§ Your objective
Reproduce the data below verbatim, beginning at the line that contains "Toggle Show only selected checkbox" and ending after the line that contains "pos(214,345)". Omit the pictures from your copy.

§ Input rows

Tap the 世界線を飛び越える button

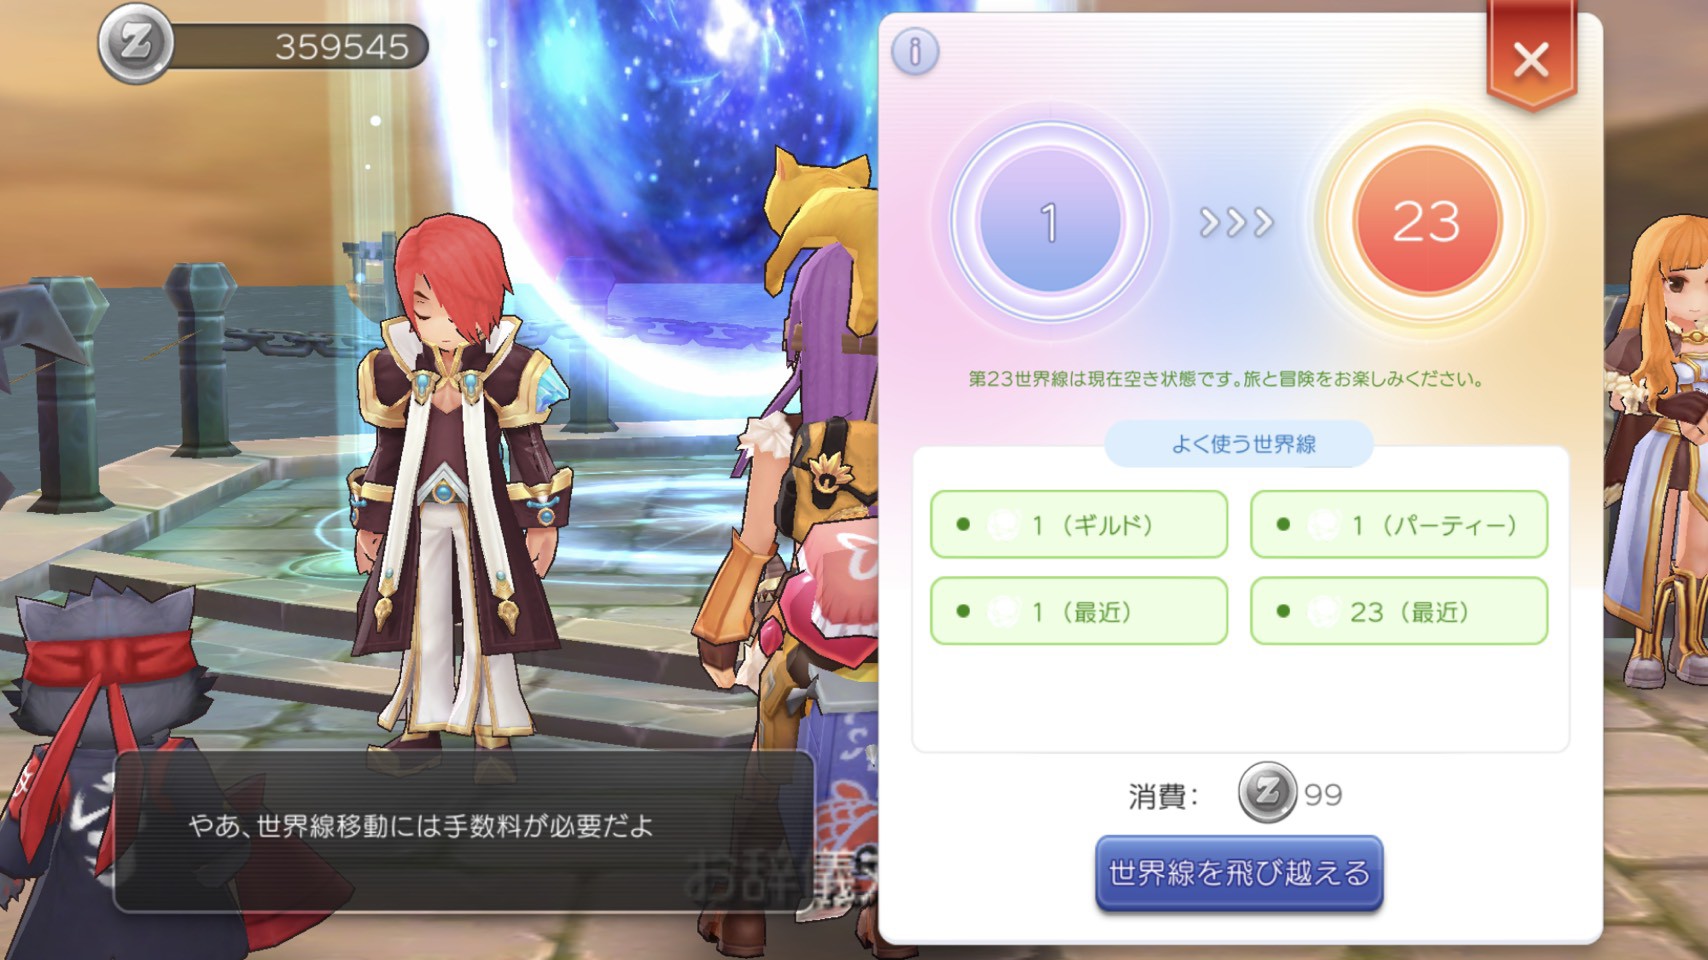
==
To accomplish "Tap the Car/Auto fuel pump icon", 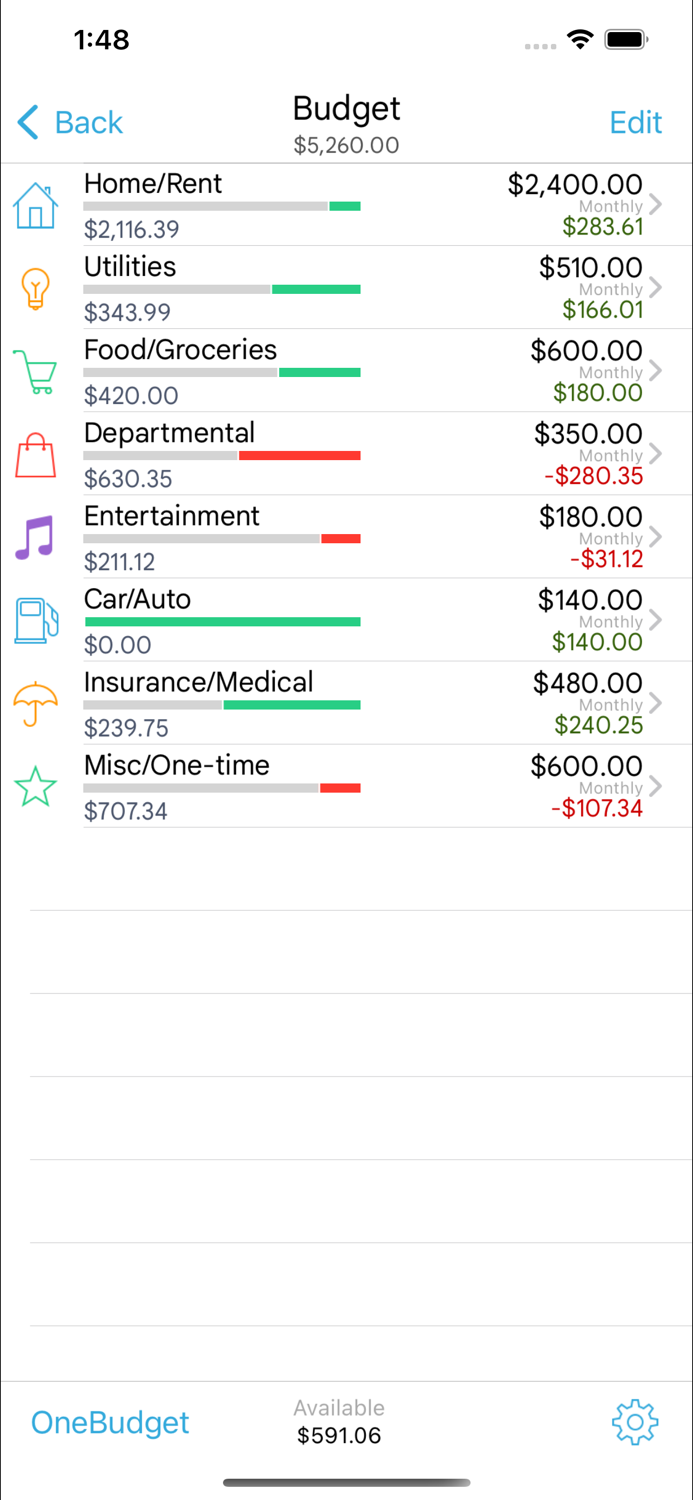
...
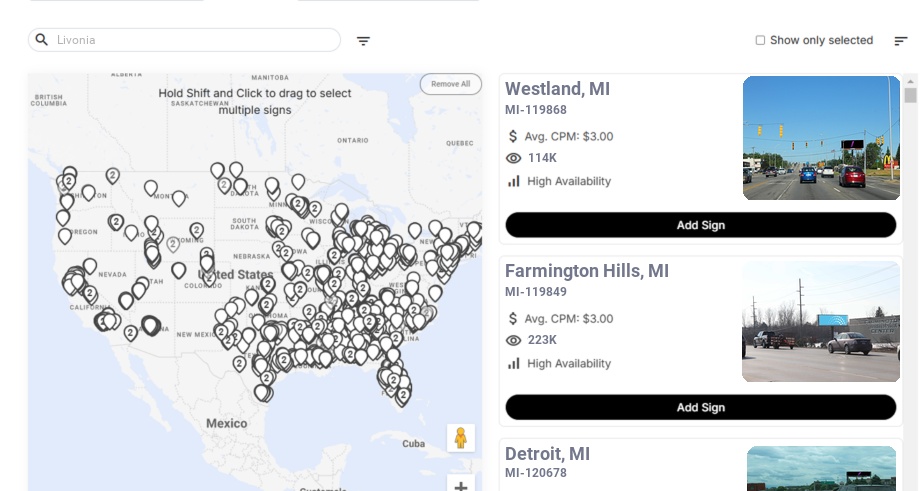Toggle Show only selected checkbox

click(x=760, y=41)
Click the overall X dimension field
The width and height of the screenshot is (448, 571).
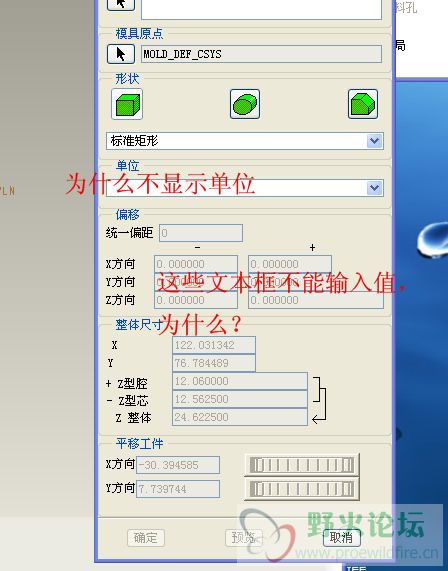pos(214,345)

§ Solution for this exercise
Toggle Show only selected checkbox

click(x=760, y=41)
Click the overall X dimension field
The width and height of the screenshot is (448, 571).
pos(214,345)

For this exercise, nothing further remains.